All training, development and testing data are tokenized:

the command lines I used for preprocessing and training with OpenNMT-py are:

BPE Segmentation on tokenized datasetset

$ONMT/tools/learn_bpe.py -s 40000 < $TRAIN_SRC > bpe-codes.src

apply_bpe.py -c bpe-codes.src < $TRAIN_SRC > train.src
apply_bpe.py -c bpe-codes.src < $VALID_SRC > valid.src
apply_bpe.py -c bpe-codes.src < $TEST_SRC > test.src

$ONMT/tools/learn_bpe.py -s 40000 < $TRAIN_TGT > bpe-codes.tgt

apply_bpe.py -c bpe-codes.src < $TRAIN_TGT > train.tgt
apply_bpe.py -c bpe-codes.src < $VALID_TGT > valid.tgt
apply_bpe.py -c bpe-codes.src < $TEST_TGT > test.tgt

Preprocessing

python $ONMT/preprocess.py
-train_src $OUT/data/train.src
-train_tgt $OUT/data/train.tgt
-valid_src $OUT/data/valid.src
-valid_tgt $OUT/data/valid.tgt
-save_data $OUT/data/processed
-src_seq_length 100
-tgt_seq_length 100
-seed 100
-log_file $OUT/data/log.preprocess
-shard_size 35000

training

python $ONMT/train.py -data $OUT/data/processed -save_model $OUT/models/$NAME -layers 6 -rnn_size 512 -word_vec_size 512 -transformer_ff 2048 -heads 8 -encoder_type transformer -decoder_type transformer -position_encoding -train_steps 3000000 -max_generator_batches 2 -dropout 0.1 -batch_size 4096 -batch_type tokens -normalization tokens -accum_count 2 -optim adam -adam_beta2 0.998 -decay_method noam -warmup_steps 8000 -learning_rate 2 -max_grad_norm 0 -param_init 0 -param_init_glorot -label_smoothing 0.1 -valid_steps 10000 -save_checkpoint_steps 10000 -valid_batch_size 16 -world_size 6 -gpu_ranks 0 1 2 3 4 5 -log_file $OUT/models/log.train -tensorboard -tensorboard_log_dir $OUT/models/


For OpenNMT-tf,
I ran everything on train.src, train.tgt, valid.src, valid.tgt, test.src, test.tgt that were generated from the BPE segmentation step in OpenNMT-py

the command line I used to generate the vocabulary for OpenNMT-tf:

nmt-build-vocab --size 40000 --save_vocab tgt-vocab.txt data/train.tgt
nmt-build-vocab --size 40000 --save_vocab src-vocab.txt data/train.src

CUDA_VISIBLE_DEVICES=0,1,2,3,4,5 onmt-main train_and_eval --model_type Transformer --config config_train.yaml --auto_config --num_gpus 6

Thanks

1 Like

Can you try on another test set?
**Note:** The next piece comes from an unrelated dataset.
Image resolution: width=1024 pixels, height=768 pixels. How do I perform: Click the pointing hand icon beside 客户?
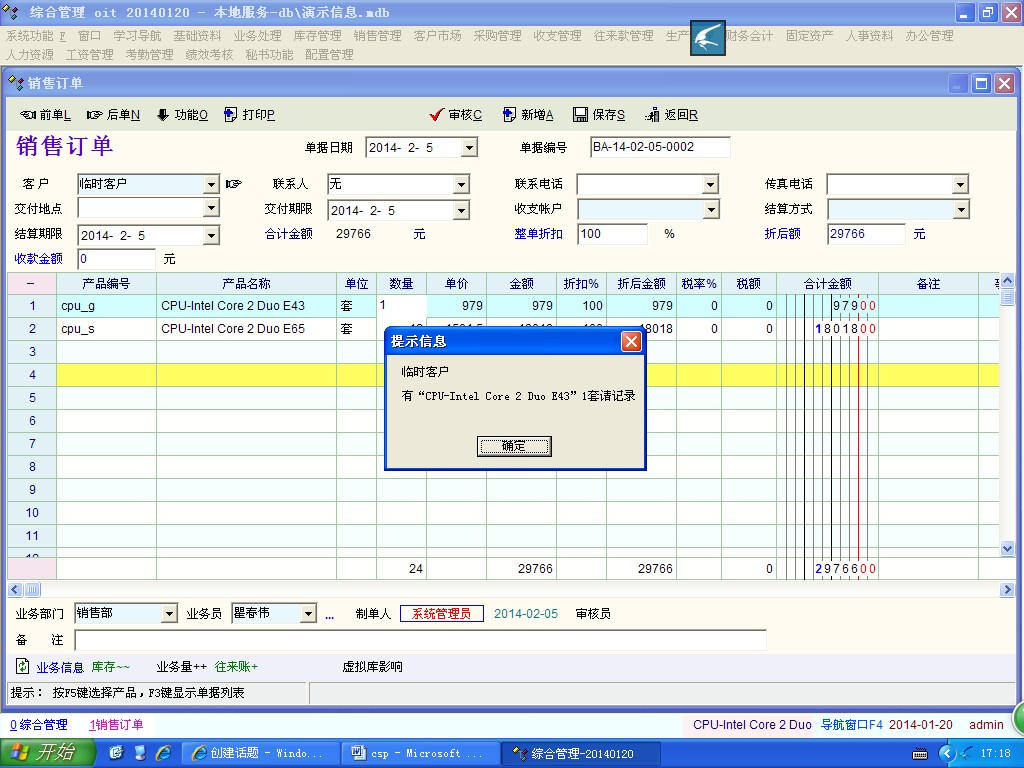pyautogui.click(x=233, y=184)
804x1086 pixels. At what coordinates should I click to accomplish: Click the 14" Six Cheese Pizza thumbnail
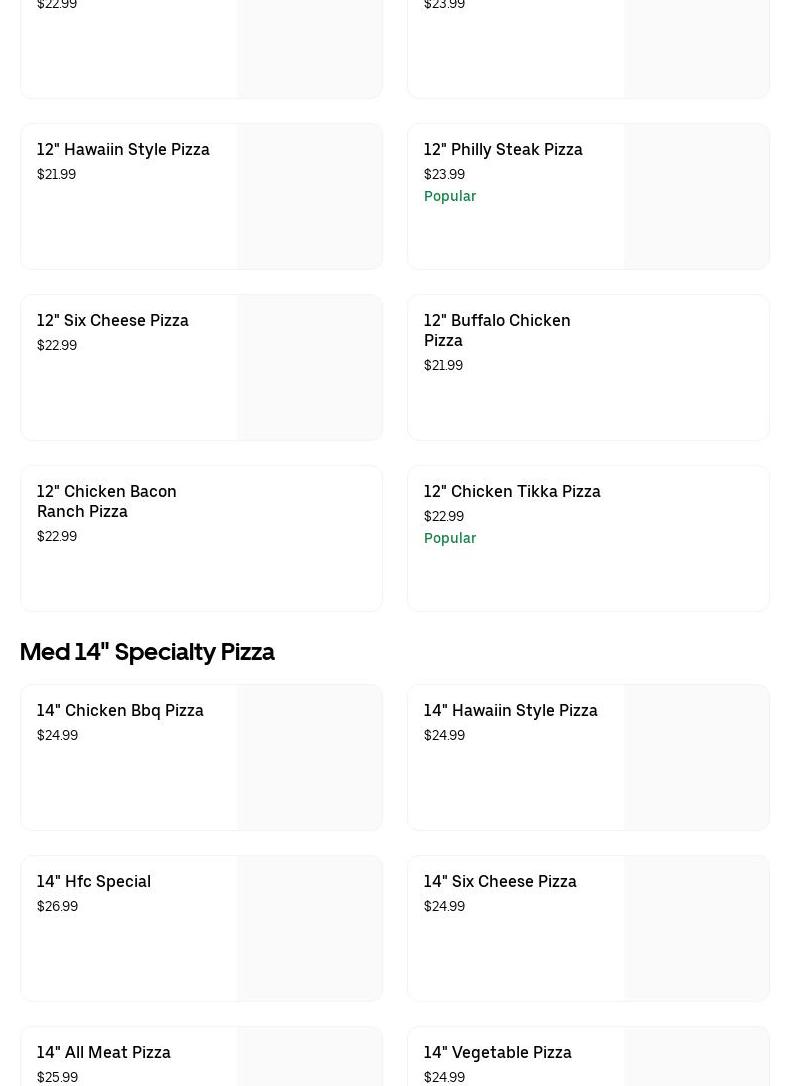[x=696, y=928]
The value “-shard_size 35000” could possibly lead to overfitting at specific stages of the training.

My training set is a comprised of OpenSubtitles(~49M pairs), UNcorpus (~21M pairs), and TED talks(~188K pairs).

My validation set (4500 pairs)is a balanced mix of the development sets from UNcorpus and TED talks.
Training and development sets are shuffled.

I tested on UN testset and TED talks test set of 2011 and 2012 and results are respectively

on OpenNMT-py 63.1, 39.8, 33.4
on OpenNMT-tf 43.9, 44 , 37.1

Looking at these results, since my validation set has a mix of both, and my training data has more UN data compared to TED data, why would the system behave as finetuning on TED only, and a large drop in results over UN?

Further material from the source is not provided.